– Jeśli uznam to za stosowne, to rozwiążę Marsz Niepodległości – zadeklarowała wciąż urzędująca prezydent miasta stołecznego Warszawy Hanna Gronkiewicz-Waltz. Kontrowersyjną wypowiedź skomentował w rozmowie z portalem polskieradio24.pl organizator Marszu Niepodległości Robert Bąkiewicz.
– Będziemy wszystko analizować, będziemy wszystko fotografować i jeżeli (...) będą race w takim zakresie jak w zeszłym roku, to bez wahania rozwiążę tę manifestację – zapowiedziała Hanna Gronkiewicz-Waltz w poniedziałkowej rozmowie z Onetem.

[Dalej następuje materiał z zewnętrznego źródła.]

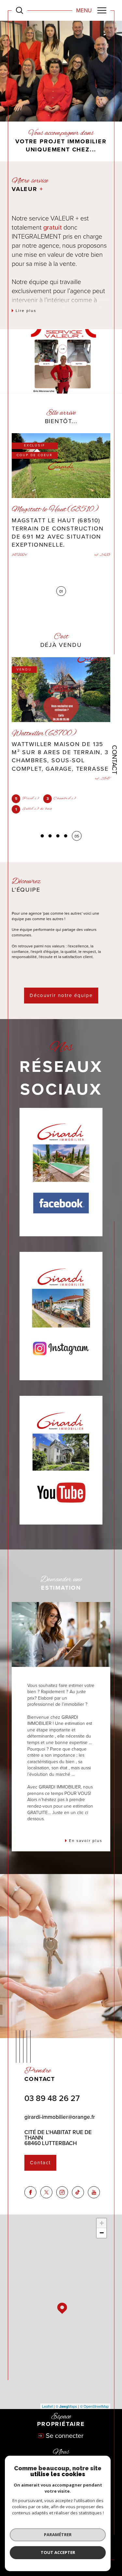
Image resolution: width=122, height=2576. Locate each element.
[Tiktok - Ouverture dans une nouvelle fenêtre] (78, 2184)
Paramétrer (58, 2534)
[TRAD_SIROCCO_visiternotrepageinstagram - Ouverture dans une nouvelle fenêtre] (62, 2184)
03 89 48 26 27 (52, 2090)
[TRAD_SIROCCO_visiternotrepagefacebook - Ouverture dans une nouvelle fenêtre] (30, 2184)
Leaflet (47, 2398)
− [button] (102, 2225)
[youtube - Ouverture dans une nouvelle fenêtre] (94, 2184)
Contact (114, 759)
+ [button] (102, 2215)
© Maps (66, 2398)
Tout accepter (58, 2552)
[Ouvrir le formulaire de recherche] (19, 10)
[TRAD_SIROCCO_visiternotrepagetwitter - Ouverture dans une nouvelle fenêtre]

Zapędy prezydent szybko ukrócił Robert Bąkiewicz.
– To odpowiedź jest skrajnie nieodpowiedzialna, ale typowa dla tej partii, choć ma ona przecież w nazwie słowo "obywatelska" – mówił prezes Stowarzyszenia Marsz Niepodległości.
CZYTAJ WIĘCEJ: Marszu nie będzie? HGW straszy: jeśli uznam to za stosowne, to rozwiążę Marsz Niepodległości
– Prawo do zgromadzeń to jedno z najważniejszych praw wywalczonych przez obywateli. Wypowiedź ustępującej prezydent wpisuje się w działania prowokatorów. To jest zwykła prowokacja wobec tej imprezy, największej w Polsce, być może największej w Europie. To prowokacja wobec ludzi, którzy na nią przyjdą. W taki właśnie sposób Hanna Gronkiewicz-Waltz kończy swoja prezydenturę – mówił Bąkiewicz w rozmowie z portalem polskieradio24.pl.
Organizatorem Marszu Niepodległości jest Stowarzyszenie Marsz Niepodległości, począwszy od roku 2010. Jego członkowie są związani z Ruchem Narodowym. W ubiegłorocznym Marszu Niepodległości, który przeszedł ulicami Warszawy 11 listopada pod hasłem "My chcemy Boga", według szacunków policji wzięło udział ok. 60 tys. osób.